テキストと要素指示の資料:
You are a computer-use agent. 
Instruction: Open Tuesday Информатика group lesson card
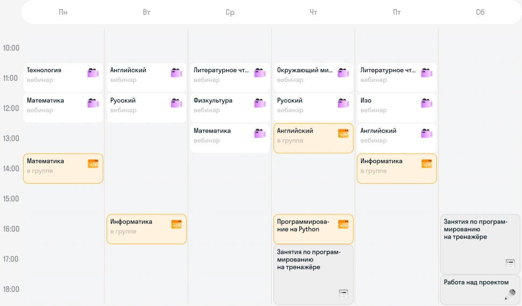click(146, 229)
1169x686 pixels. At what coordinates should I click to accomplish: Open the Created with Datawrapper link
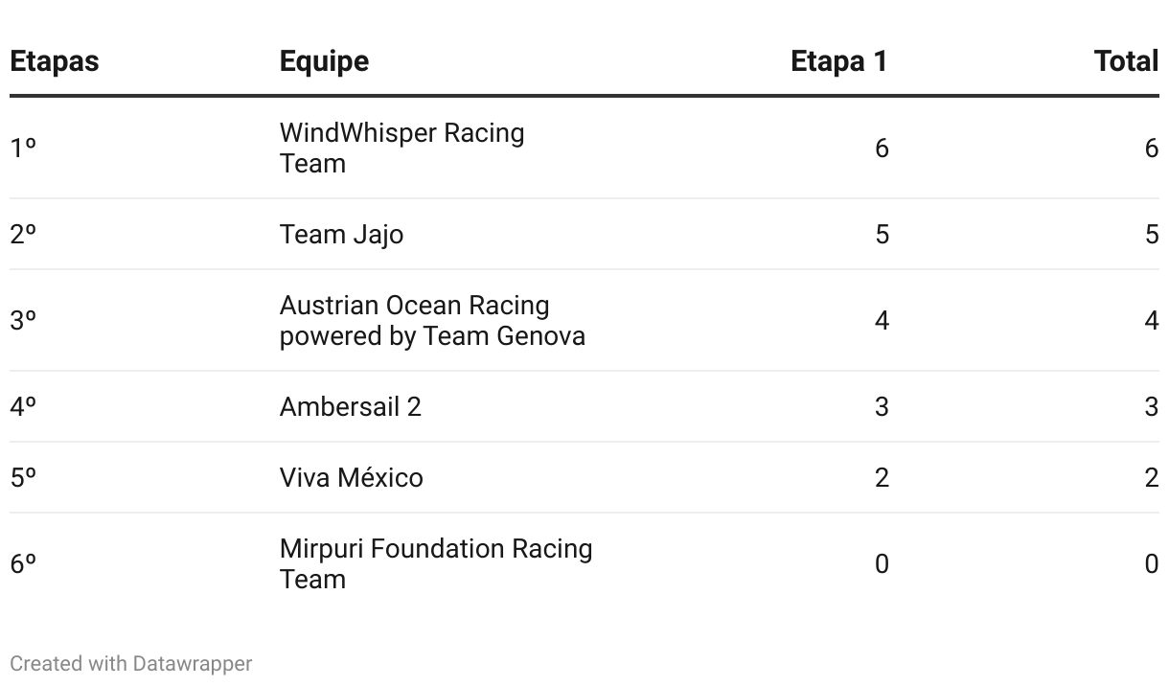[x=131, y=663]
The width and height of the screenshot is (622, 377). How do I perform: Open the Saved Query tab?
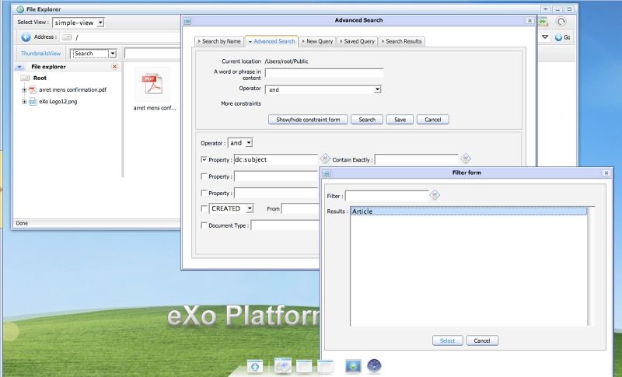coord(357,41)
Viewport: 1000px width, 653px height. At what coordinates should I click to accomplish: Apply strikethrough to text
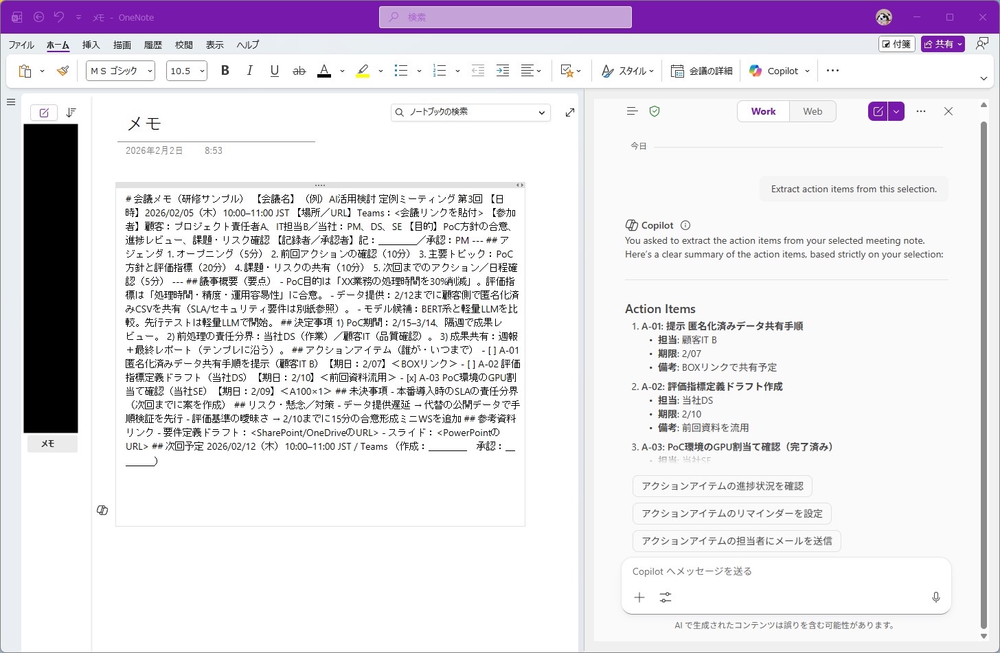point(299,70)
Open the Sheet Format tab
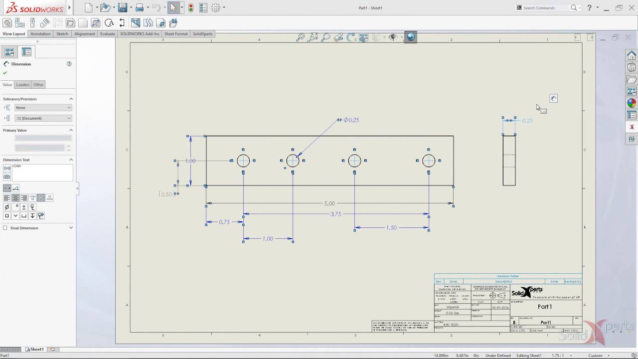The width and height of the screenshot is (638, 359). [175, 34]
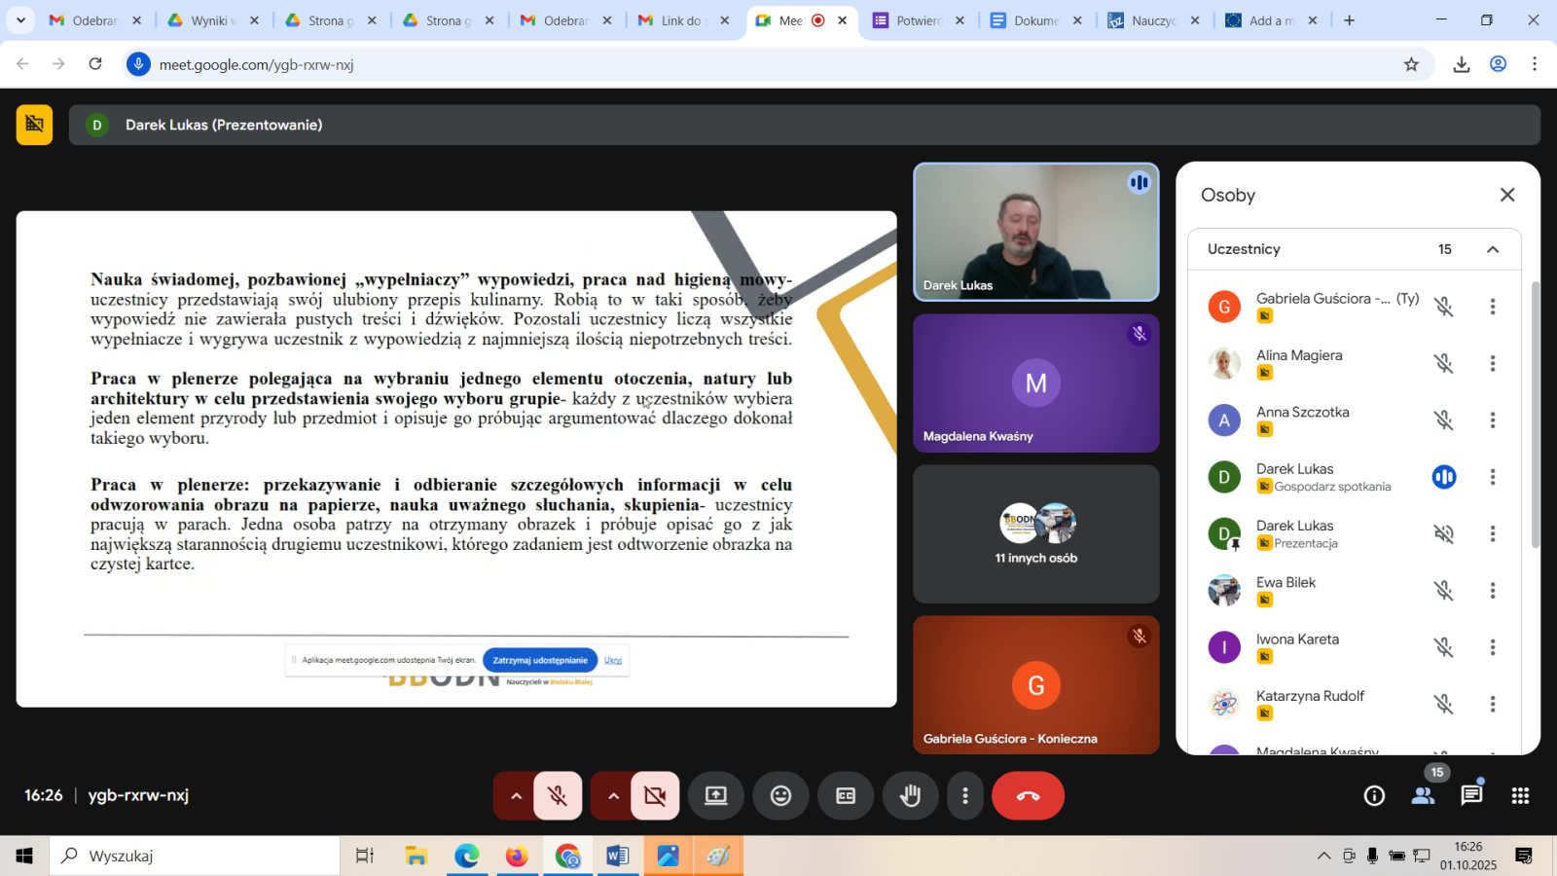The image size is (1557, 876).
Task: Click the Ukryj link
Action: 613,660
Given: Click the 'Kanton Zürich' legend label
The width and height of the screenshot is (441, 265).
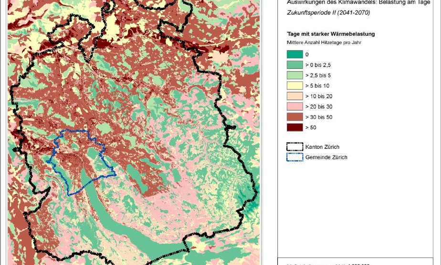Looking at the screenshot, I should [322, 147].
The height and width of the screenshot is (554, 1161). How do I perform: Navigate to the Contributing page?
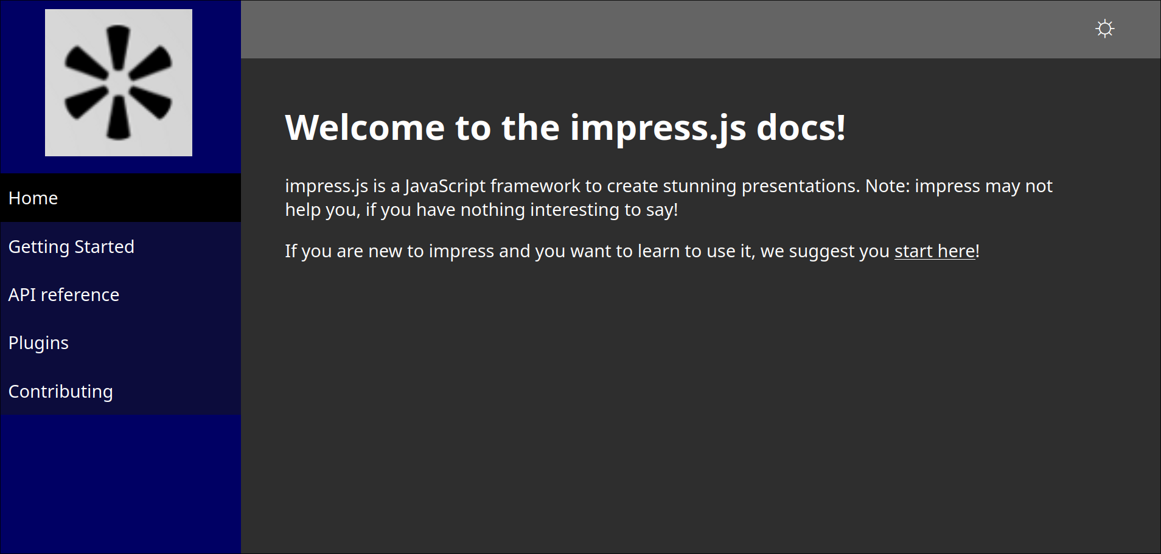61,392
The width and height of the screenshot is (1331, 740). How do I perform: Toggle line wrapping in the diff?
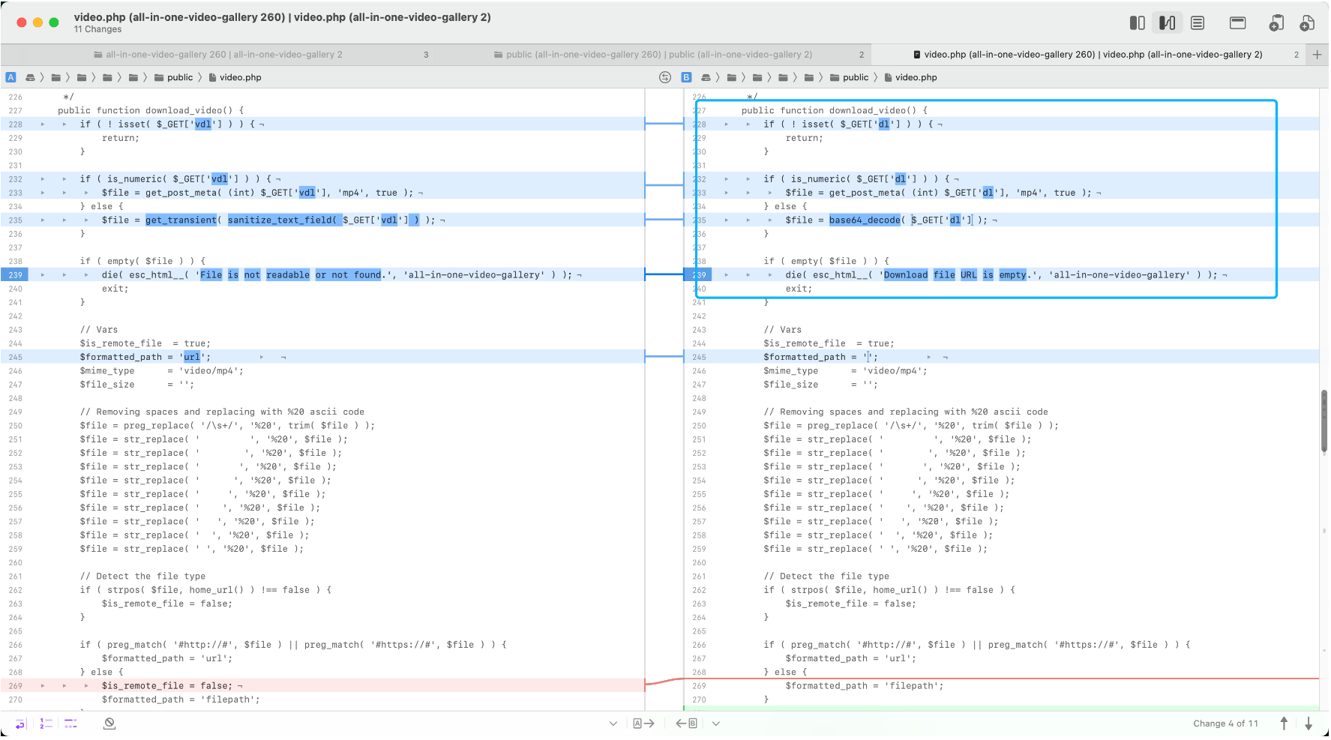click(x=20, y=724)
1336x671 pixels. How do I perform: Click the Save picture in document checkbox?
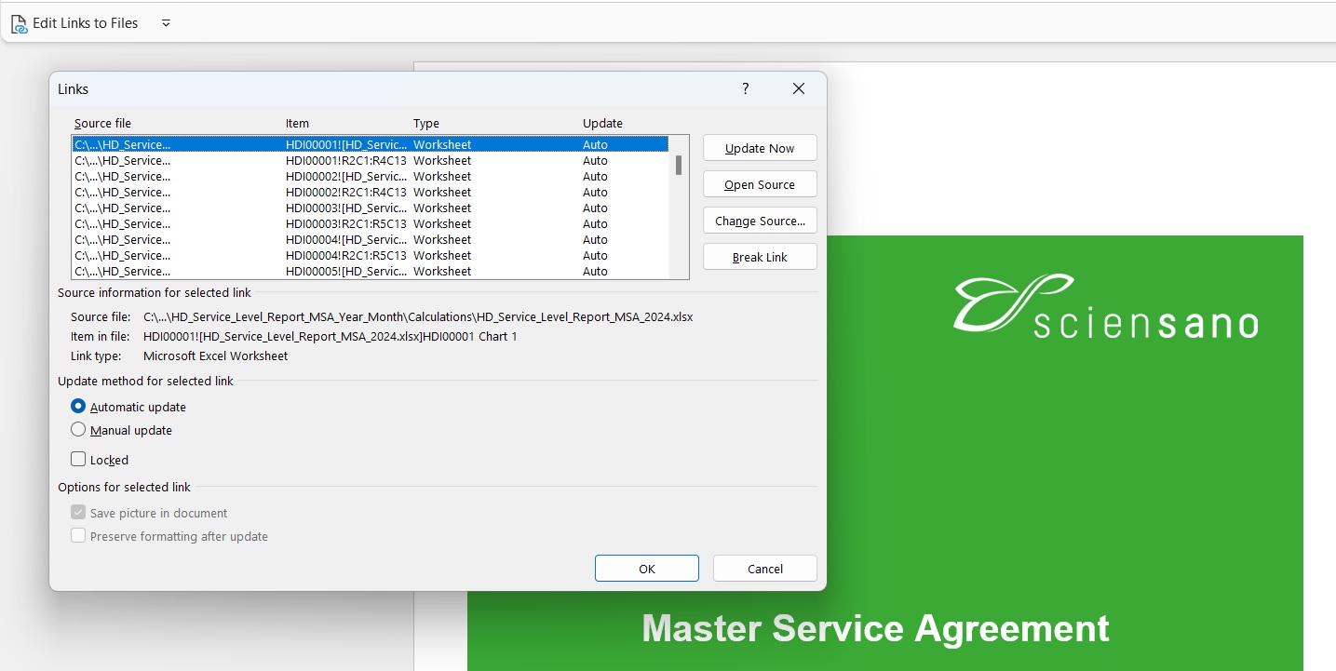[x=79, y=513]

> _課題_:
上の資料全体を、各行の番号を「番号」列に、その行を「内容」列に入れたMarkdownの表に変換してください。空行は含めず、画像も表から除いてください。

> _解答_:
| 番号 | 内容 |
|---|---|
| 1 | You are a computer-use agent.  |
| 2 | Instruction: Open Tuesday Информатика group lesson card |
| 3 | click(146, 229) |
| 4 | 1169x686 pixels. At what coordinates should I click to accomplish: Open the Created with Datawrapper link |
| 5 | [x=131, y=663] |
| 6 | The width and height of the screenshot is (622, 377). How do I perform: Open the Saved Query tab? |
| 7 | coord(357,41) |
| 8 | Viewport: 1000px width, 653px height. At what coordinates should I click to accomplish: Apply strikethrough to text |
| 9 | point(299,70) |
| 10 | Open the Sheet Format tab |
| 11 | The width and height of the screenshot is (638, 359). [175, 34] |
| 12 | The image size is (1557, 876). |
| 13 | Task: Click the Ukryj link |
| 14 | Action: 613,660 |
| 15 | Given: Click the 'Kanton Zürich' legend label |
| 16 | The width and height of the screenshot is (441, 265). |
| 17 | Looking at the screenshot, I should [322, 147]. |
| 18 | The height and width of the screenshot is (554, 1161). How do I perform: Navigate to the Contributing page? |
| 19 | 61,392 |
| 20 | The width and height of the screenshot is (1331, 740). How do I perform: Toggle line wrapping in the diff? |
| 21 | click(x=20, y=724) |
| 22 | 1336x671 pixels. How do I perform: Click the Save picture in document checkbox? |
| 23 | [x=79, y=513] |